The late children’s writer, Madeleine L’Engle, once told a story about the apostle, Judas, he who betrayed Jesus. The legend is that after his death Judas found himself at the bottom of a deep and slimy pit. For thousands of years he wept his repentance, and when the tears were finally spent, he looked up and saw way, way up a tiny glimmer of light. After he had contemplated it for, O, a thousand years or so, he began to try to climb up towards the light. The walls of the pit were dark and slimy, and he kept slipping back down. Finally, after great effort, he neared the top and then he slipped and fell all the way back down again. It took him many years to recover, all the time weeping bitter tears of grief and repentance, and then he started to climb up again. After many more falls, and efforts and failures, he reached the top and dragged himself into a building, and then into an upper room in which he found, of all things, twelve people seated around the table. “We’ve been waiting for you, Judas,” Jesus said kindly. “We couldn’t begin till you made it back.”

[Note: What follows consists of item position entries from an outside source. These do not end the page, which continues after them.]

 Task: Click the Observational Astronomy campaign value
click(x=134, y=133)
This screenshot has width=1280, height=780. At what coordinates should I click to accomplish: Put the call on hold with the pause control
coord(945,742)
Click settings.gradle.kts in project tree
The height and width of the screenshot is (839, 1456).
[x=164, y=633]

There are a lot of people out there……and in here……who are looking for a community of welcome and acceptance, a community of forgiven and forgiving sinners. They might find some traces of such a community hinted at in the bowels of a large city, or on the lawns of a great urban park. Places like that are all to the well and good. But at the end of the day, what places like that can give, is not much more than sketched out hints and traces. At the end of the day, what the men and women and children of the world need …..including you and me…. are ongoing, trustworthy communities, that can hold us, and that we can be held by, and that we can do our share of the holding in, as ongoing containers for expressing and sustaining the divine love of welcome and acceptance and forgiveness and compassion.
I thank God for the degree to which that is already a reality right here within this room, and within our own ways and forms of being church, and I ask and pray that the power of God’s amazing and sustaining grace might grow within and amongst us in the days and months, and years ahead. In the name of the living Christ we ask it. Amen.